Exposant que l'intention de la SARL Sunkiss, qui ne peut ignorer qu'elle ne dispose pas de droit de distribution exclusive, de lui nuire est manifeste et ressort de ses demandes de dommages et intérêts hors de proportion, fantaisistes et qu'aucun élément ne vient corroborer, que, faisant preuve de malveillance et de mauvaise foi, l'action qu'elle a engagée est abusive et n'a pour seuls objectifs que de la contraindre à la cession qu'elle a refusée, et à défaut de la désorganiser, la SAS Too Beach sollicite la condamnation de l'intimée au paiement d'une somme de 50 000 euros à titre de réparation.

Par ailleurs, l'appelante demande la condamnation de la SARL Sunkiss à lui verser la somme de 378 720 euros en réparation du préjudice qu'elle a subi du fait de la pratique anticoncurrentielle à laquelle l'intimée s'est adonnée en empêchant la société Malibu de la fournir entre 2007 et 2010 sur la base d'une obligation d'exclusivité aussi fantaisiste qu'imaginaire.

Sur ce dernier point, outre que le préjudice allégué n'est aucunement justifié, la SAS Too Beach ne peut imputer à la SARL Sunkiss le fait que la société AFJ Malibu Health Products Limited n'ait pas souhaité entretenir avec elle de relations commerciales antérieurement à l'année 2010.

S'agissant de la demande formulée pour procédure abusive, elle n'apparaît pas davantage justifiée.

En effet, étant d'ailleurs rappelé que l'action qu'elle a engagée a été accueillie en première instance, il n'est pas établi que la SARL Sunkiss, dont la malveillance, la mauvaise foi ou l'intention de nuire ne sont pas démontrées, ait laissé dégénérer en abus son droit d'agir en justice.

Sur les autres demandes :

En ce qui concerne la demande de la SAS Too Beach tendant à voir condamner la société Sunkiss à lui rembourser la somme de 100 107,17 euros saisie sur ses comptes ainsi que la somme de 129,70 euros au titre des frais de cette saisie, laquelle a été pratiquée en vertu du jugement assorti de l'exécution provisoire, il n'y a pas lieu de statuer, l'obligation de restitution résultant de plein droit de l'infirmation de ladite décision.

Au titre des frais irrépétibles, il sera alloué à chacune des sociétés SAS Too Beach et AFJ Malibu Health Products Limited une somme de 5 000 euros.
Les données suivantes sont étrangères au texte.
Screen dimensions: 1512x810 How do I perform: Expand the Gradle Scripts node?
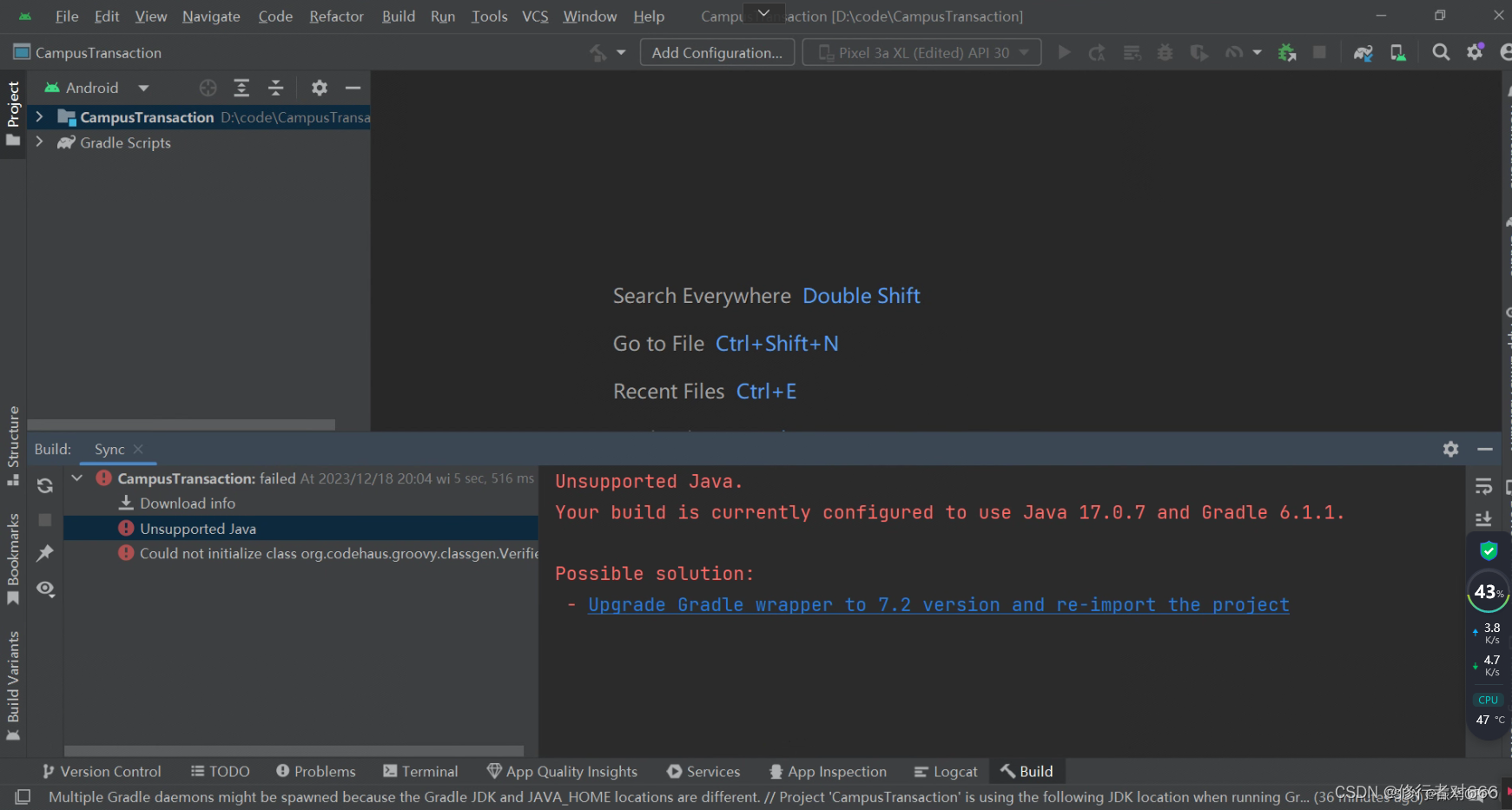(x=39, y=142)
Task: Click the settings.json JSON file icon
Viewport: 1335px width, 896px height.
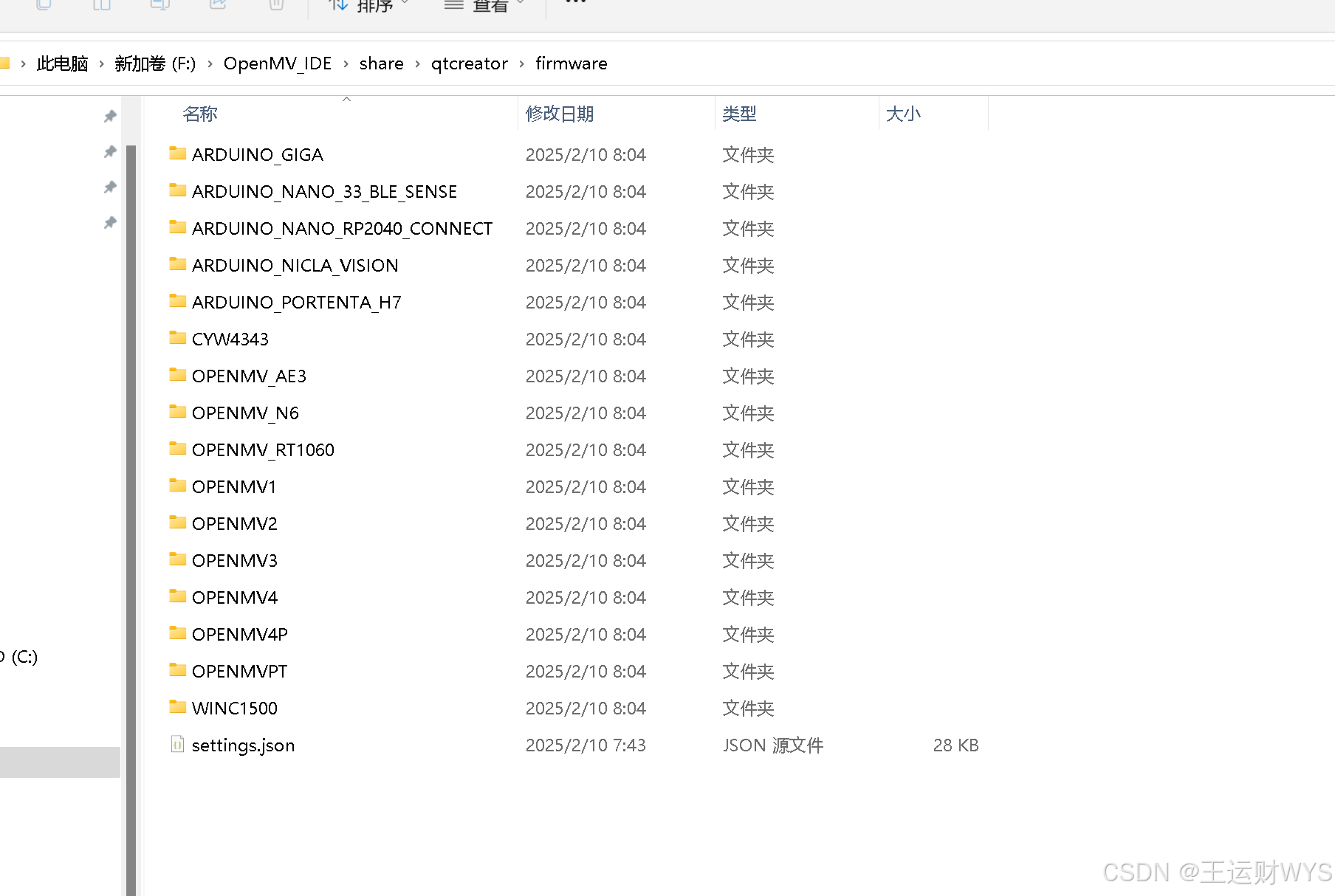Action: (x=176, y=745)
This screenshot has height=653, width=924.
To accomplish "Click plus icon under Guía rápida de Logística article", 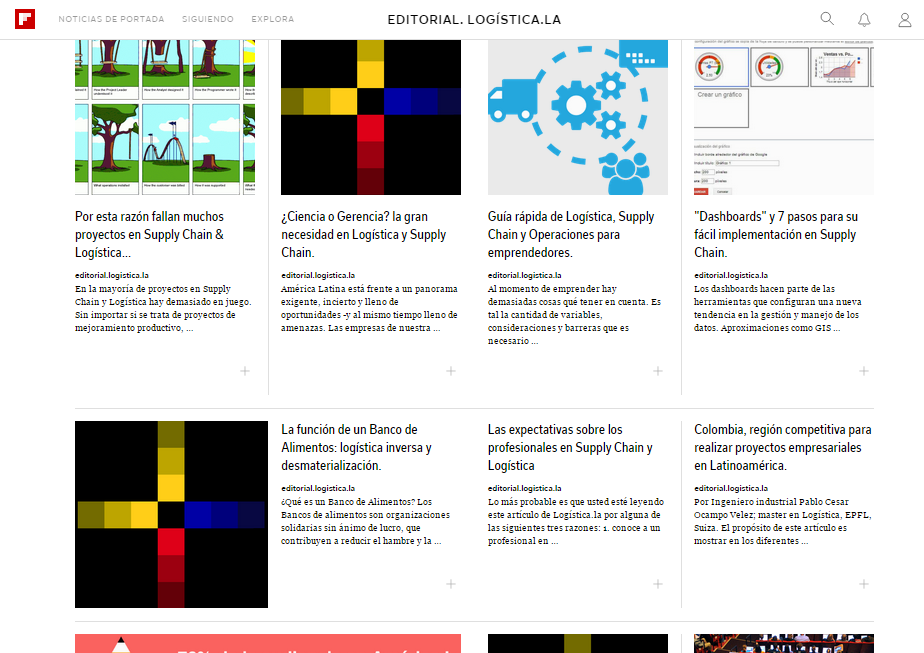I will (x=658, y=371).
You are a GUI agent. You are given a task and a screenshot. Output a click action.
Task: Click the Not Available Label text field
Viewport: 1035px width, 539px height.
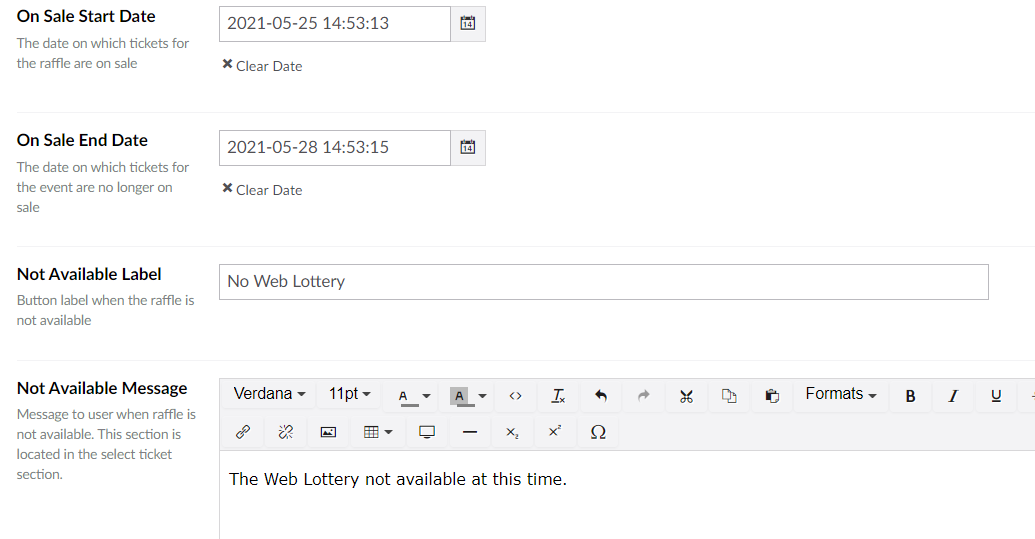(603, 282)

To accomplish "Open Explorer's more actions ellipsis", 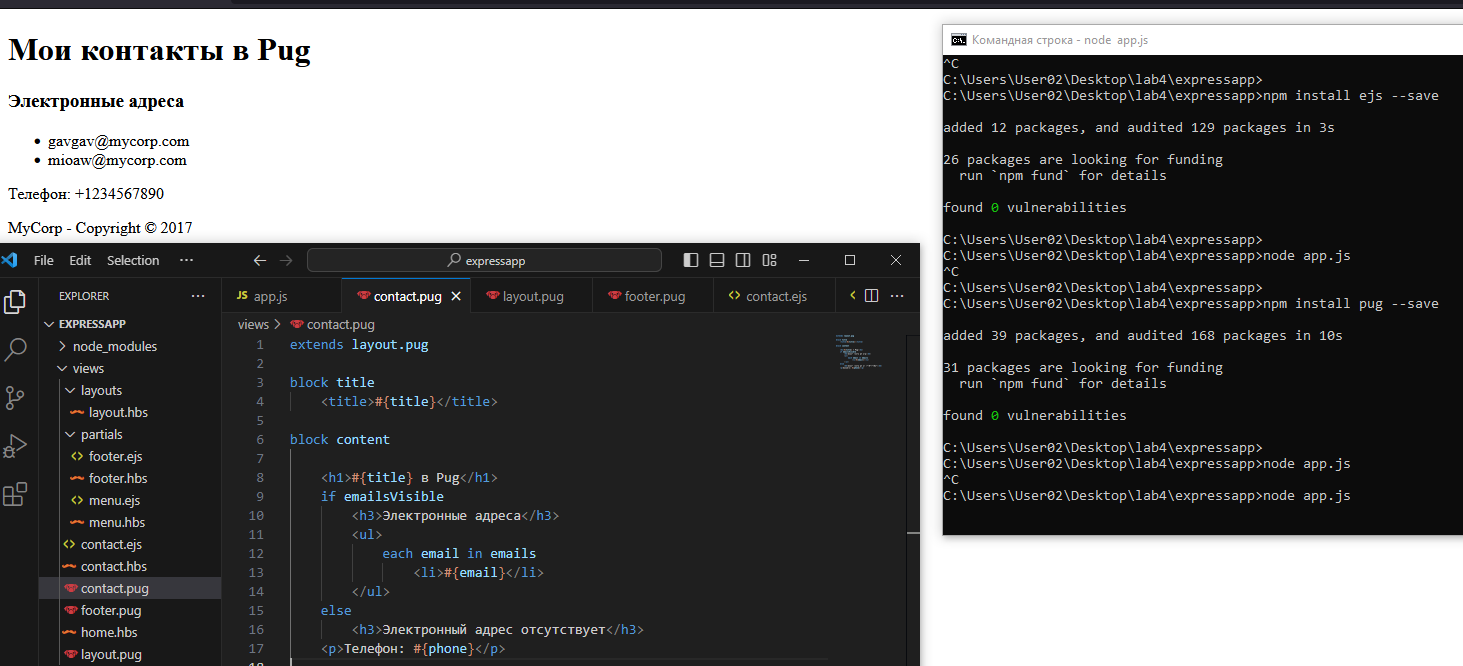I will click(198, 296).

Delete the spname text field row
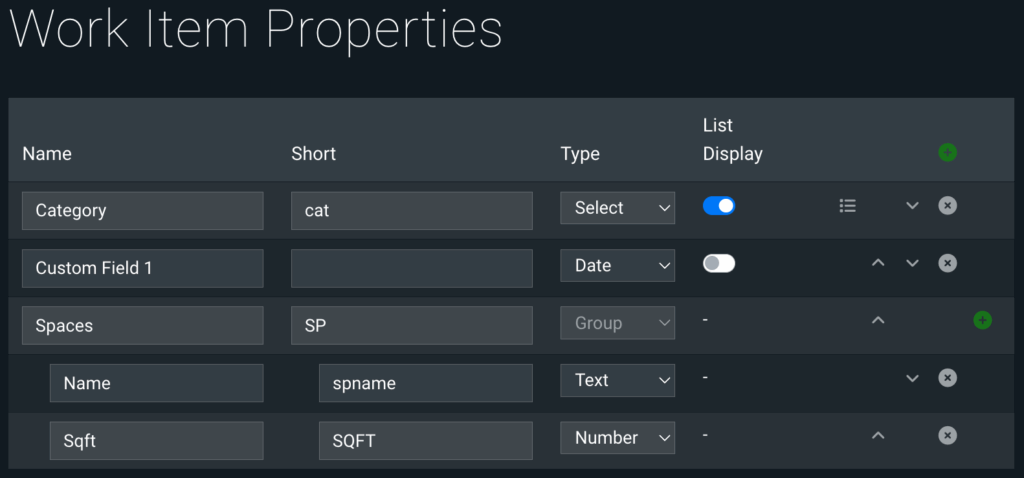point(947,378)
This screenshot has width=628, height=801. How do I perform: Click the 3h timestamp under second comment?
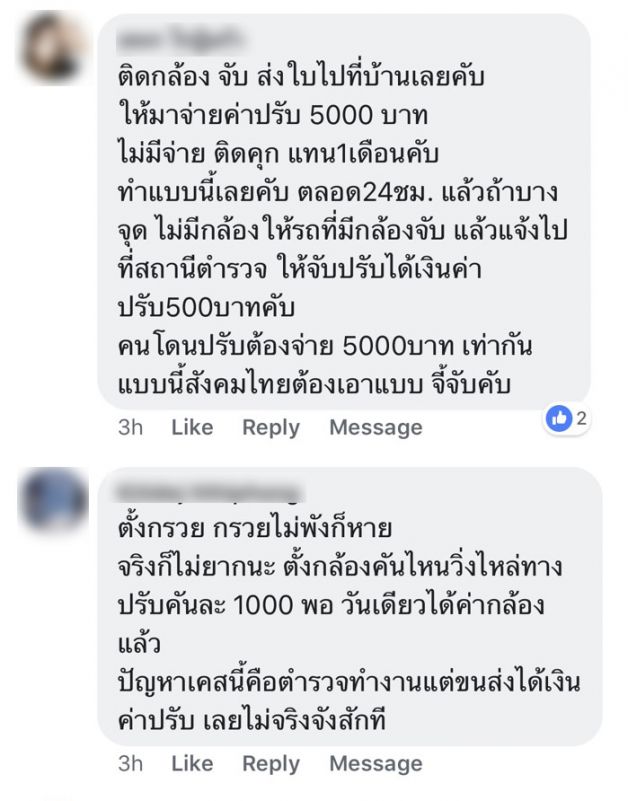click(130, 763)
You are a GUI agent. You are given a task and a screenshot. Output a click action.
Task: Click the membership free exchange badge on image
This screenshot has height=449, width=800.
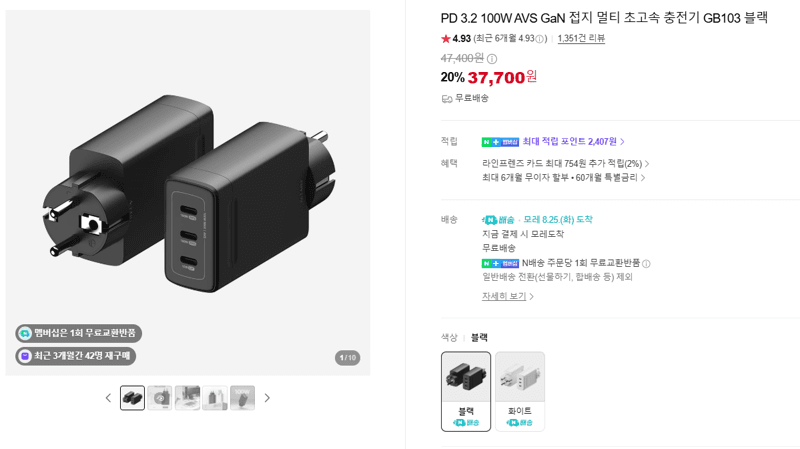coord(79,333)
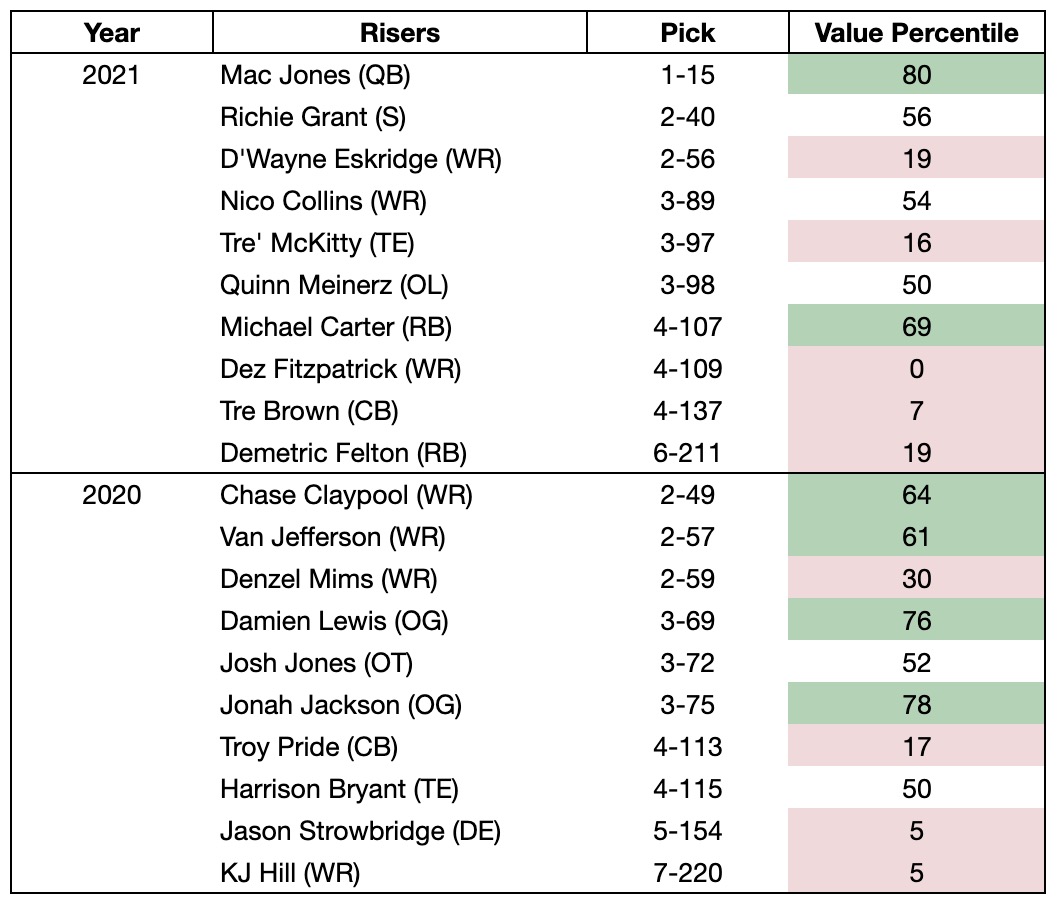Viewport: 1060px width, 912px height.
Task: Select the Pick column header
Action: coord(688,33)
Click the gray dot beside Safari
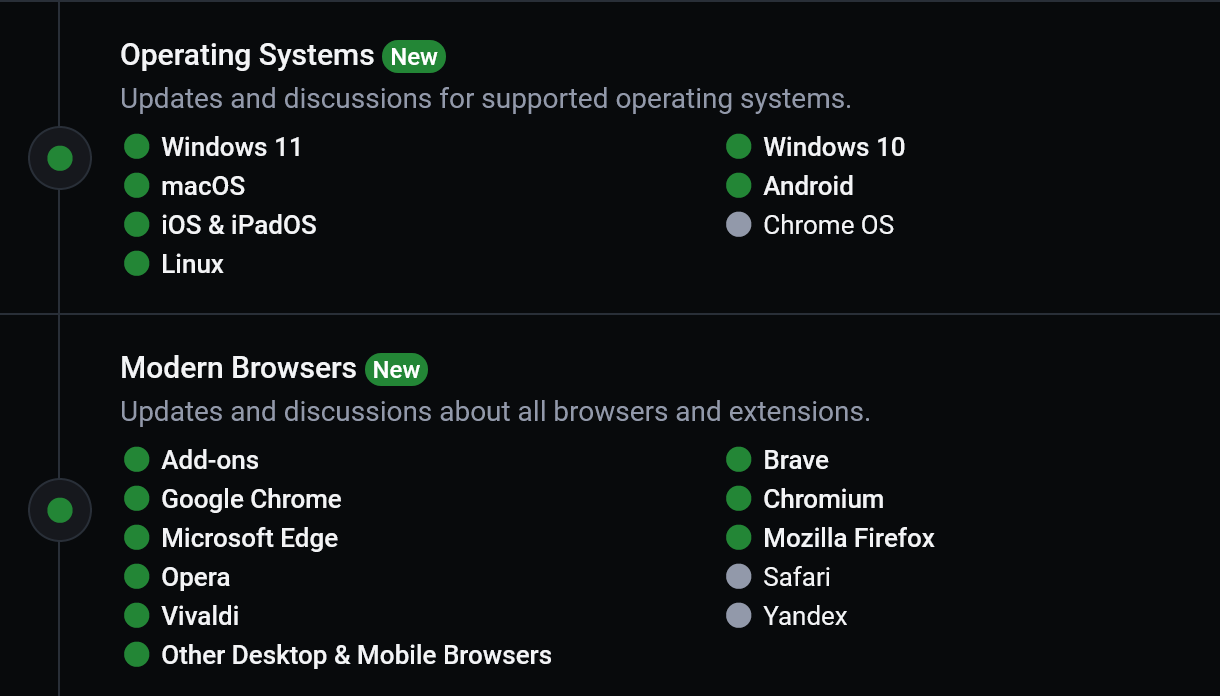Screen dimensions: 1220x696 739,577
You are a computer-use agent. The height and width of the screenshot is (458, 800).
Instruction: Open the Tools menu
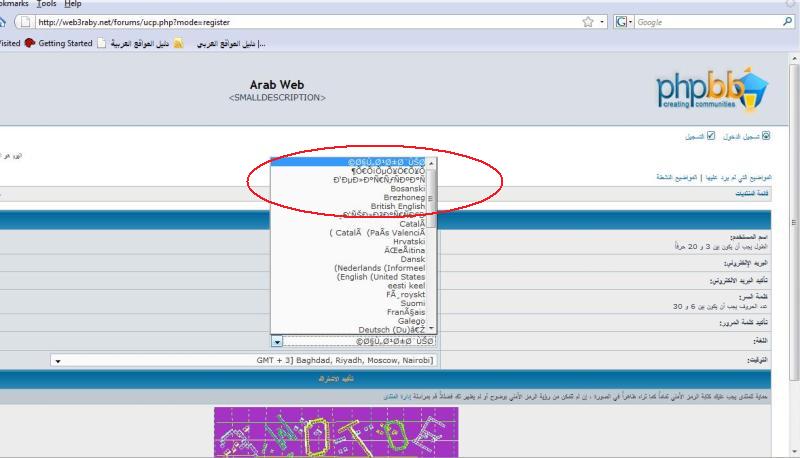(46, 4)
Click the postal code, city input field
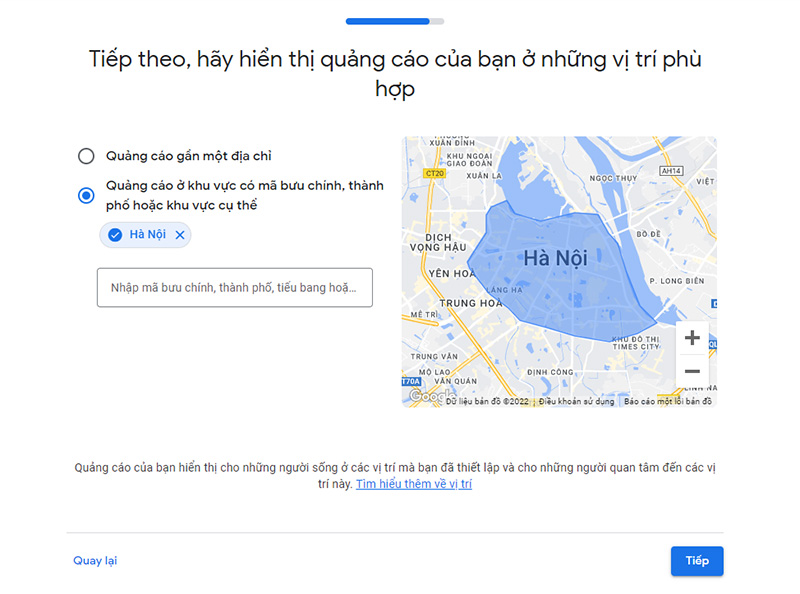 235,288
Par ces motifs LA COUR, Statuant publiquement et contradictoirement, Déclare la SARL Sunkiss irrecevable en ses demandes sur le fondement des dispositions de l'article L. 442-6 du Code de commerce, Infirme le jugement entrepris en toutes ses dispositions, Statuant à nouveau, Déboute la SARL Sunkiss de l'ensemble de ses demandes à l'encontre des sociétés SAS Too Beach et AFJ Malibu Health Products Limited, Déboute la SAS Too Beach de ses demandes reconventionnelles en paiement de dommages et intérêts, Dit n'y avoir lieu de statuer sur sa demande de remboursement, Condamne la SARL Sunkiss à payer à la SAS Too Beach la somme de 5 000 euros sur le fondement de l'article 700 du Code de procédure civile, Condamne la SARL Sunkiss à payer à la société de droit anglais AFJ Malibu Health Products Limited la somme de 5 000 euros sur le fondement de l'article 700 du Code de procédure civile, Condamne la SARL Sunkiss aux dépens, ceux d'appel distraits conformément aux dispositions de l'article 699 du Code de procédure civile.